Comment 49 Allan Sandfeld 2006-06-04 23:08:40 UTC
Sorry it is CANTFIX/WONTFIX for 3.5 and fixed in 4.0
Comment 50 Maksim Orlovich 2006-07-17 04:45:01 UTC
*** Bug 130957 has been marked as a duplicate of this bug. ***
Comment 51 Allan Sandfeld 2006-09-17 13:42:19 UTC
*** Bug 123133 has been marked as a duplicate of this bug. ***
Comment 52 Tommi Tervo 2006-12-07 13:00:26 UTC
*** Bug 138496 has been marked as a duplicate of this bug. ***
Comment 53 Tommi Tervo 2007-02-20 15:42:53 UTC
*** Bug 130171 has been marked as a duplicate of this bug. ***
Comment 54 Tommi Tervo 2007-08-04 09:24:57 UTC
*** Bug 146922 has been marked as a duplicate of this bug. ***
Comment 55 Maksim Orlovich 2007-09-26 20:57:55 UTC
*** Bug 150228 has been marked as a duplicate of this bug. ***
Comment 56 Tommi Tervo 2007-11-01 21:42:31 UTC
*** Bug 151673 has been marked as a duplicate of this bug. ***
Comment 57 Tommi Tervo 2007-11-17 17:46:26 UTC
*** Bug 152462 has been marked as a duplicate of this bug. ***
Comment 58 Tommi Tervo 2008-07-15 12:57:02 UTC
*** Bug 166604 has been marked as a duplicate of this bug. ***
Comment 59 Stevan White 2008-08-02 21:07:21 UTC
Hi again!

Over six years after I reported this ugly bug, two years after it had been proclaimed fixed in development versions not easily available to the public or to me (and the bug accordingly closed) I can finally, gratefully report that in Ubuntu 8.05, with KDE/Konqueror 4.0.3, all the HTML 4 entities are displayed correctly, under some conditions.

So I will finally agree that this problem is fixed.  Whoo Hoo!
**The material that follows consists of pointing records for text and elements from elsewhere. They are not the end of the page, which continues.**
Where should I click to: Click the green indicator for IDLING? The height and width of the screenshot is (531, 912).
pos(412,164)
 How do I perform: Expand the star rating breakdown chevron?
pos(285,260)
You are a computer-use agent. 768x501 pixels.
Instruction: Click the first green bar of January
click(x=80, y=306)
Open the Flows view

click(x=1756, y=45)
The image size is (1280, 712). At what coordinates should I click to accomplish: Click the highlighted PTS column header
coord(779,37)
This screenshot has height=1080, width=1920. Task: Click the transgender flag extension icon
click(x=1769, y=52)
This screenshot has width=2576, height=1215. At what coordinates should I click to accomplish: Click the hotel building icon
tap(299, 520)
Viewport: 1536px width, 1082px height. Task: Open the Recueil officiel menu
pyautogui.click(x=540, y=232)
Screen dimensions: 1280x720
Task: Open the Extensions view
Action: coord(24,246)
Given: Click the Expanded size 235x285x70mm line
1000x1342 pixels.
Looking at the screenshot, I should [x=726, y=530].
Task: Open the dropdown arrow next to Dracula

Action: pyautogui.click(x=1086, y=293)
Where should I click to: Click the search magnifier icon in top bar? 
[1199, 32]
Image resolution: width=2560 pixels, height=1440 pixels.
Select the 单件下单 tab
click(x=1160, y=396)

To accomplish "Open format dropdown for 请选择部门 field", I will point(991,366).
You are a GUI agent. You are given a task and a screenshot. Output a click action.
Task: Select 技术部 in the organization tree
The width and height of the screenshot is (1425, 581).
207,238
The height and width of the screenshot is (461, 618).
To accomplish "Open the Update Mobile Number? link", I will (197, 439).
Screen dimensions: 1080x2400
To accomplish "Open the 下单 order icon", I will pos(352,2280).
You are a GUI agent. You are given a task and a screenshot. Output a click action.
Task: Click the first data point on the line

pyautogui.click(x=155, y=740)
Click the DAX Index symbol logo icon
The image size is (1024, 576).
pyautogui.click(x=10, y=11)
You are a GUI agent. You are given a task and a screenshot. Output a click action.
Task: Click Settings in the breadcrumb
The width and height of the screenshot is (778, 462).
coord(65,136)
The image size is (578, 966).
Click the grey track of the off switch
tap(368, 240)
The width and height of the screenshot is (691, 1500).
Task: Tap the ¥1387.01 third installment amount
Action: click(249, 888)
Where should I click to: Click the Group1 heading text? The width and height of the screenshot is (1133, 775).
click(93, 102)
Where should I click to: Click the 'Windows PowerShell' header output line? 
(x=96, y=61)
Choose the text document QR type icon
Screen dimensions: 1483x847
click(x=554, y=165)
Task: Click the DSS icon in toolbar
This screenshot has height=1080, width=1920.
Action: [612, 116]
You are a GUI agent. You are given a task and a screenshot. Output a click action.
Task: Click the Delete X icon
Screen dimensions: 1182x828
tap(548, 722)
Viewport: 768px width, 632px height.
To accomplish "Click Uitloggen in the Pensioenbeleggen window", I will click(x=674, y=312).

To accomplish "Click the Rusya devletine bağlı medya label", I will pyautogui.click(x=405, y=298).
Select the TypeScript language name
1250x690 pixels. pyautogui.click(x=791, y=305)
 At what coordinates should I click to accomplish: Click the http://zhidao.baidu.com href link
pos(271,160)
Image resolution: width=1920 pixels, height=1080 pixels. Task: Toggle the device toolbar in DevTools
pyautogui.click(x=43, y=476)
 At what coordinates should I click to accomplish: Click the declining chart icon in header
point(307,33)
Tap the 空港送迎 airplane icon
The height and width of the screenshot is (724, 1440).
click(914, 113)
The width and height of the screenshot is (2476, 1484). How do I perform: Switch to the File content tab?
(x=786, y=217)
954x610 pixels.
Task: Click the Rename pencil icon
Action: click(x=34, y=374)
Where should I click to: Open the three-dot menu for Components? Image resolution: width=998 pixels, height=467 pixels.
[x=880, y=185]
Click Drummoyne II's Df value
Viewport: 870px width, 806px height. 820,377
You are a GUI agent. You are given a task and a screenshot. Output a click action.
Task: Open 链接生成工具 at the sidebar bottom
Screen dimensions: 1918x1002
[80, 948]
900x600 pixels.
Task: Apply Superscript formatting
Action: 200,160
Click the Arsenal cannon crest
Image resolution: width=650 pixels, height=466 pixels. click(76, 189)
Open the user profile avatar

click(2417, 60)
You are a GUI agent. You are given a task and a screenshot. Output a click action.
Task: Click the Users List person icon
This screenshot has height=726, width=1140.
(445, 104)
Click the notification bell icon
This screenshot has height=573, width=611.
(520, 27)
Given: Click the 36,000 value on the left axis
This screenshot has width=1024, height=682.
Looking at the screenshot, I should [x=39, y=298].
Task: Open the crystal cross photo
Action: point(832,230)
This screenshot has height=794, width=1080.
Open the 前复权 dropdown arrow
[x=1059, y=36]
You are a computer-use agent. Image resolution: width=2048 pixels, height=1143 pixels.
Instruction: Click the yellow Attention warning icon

Just in case somebody in the inner circle is listening:  (not to dampen the festive mood, but) this is an AWFUL development cycle.  Look at it as a challenge to find a way to streamline the development system so that the product does not continue to look stupid for the better part of a decade after a problem has been reported.  (I mean, the development environments both of KDE and of QT.)
Comment 60 Alain Knaff 2009-05-30 13:42:51 UTC
&shy; is still no correctly handled (in 4.2.2):

If no break needed, both parts of the word separated by &shy; are displayed stuck to each other, without hyphen (as they should).
However, if a break is needed, they are displayed on two lines (as expected), but no hyphen is displayed after the first part!

All other characters from http://www.zipcon.net/~swhite/docs/computers/browsers/entities.html are handles correctly.

Test case:

<html>
 <body>
  long long long sentence longlonglonglonglong&shy;wordwordword test&iexcl;
 </body>
</html>

Then make window narrow enough that longword is broken in two: the hyphen is missing!
Comment 61 Alain Knaff 2009-05-30 13:48:36 UTC
Reopening this due to issue with &shy;

All other entities seem to be handled all richt
Comment 62 Maksim Orlovich 2009-05-30 15:57:44 UTC
&shy is fixed in either 4.2.3 or 4.2.4. And please don't touch a bug report with 20 or so people CC'd for an unrelated issue!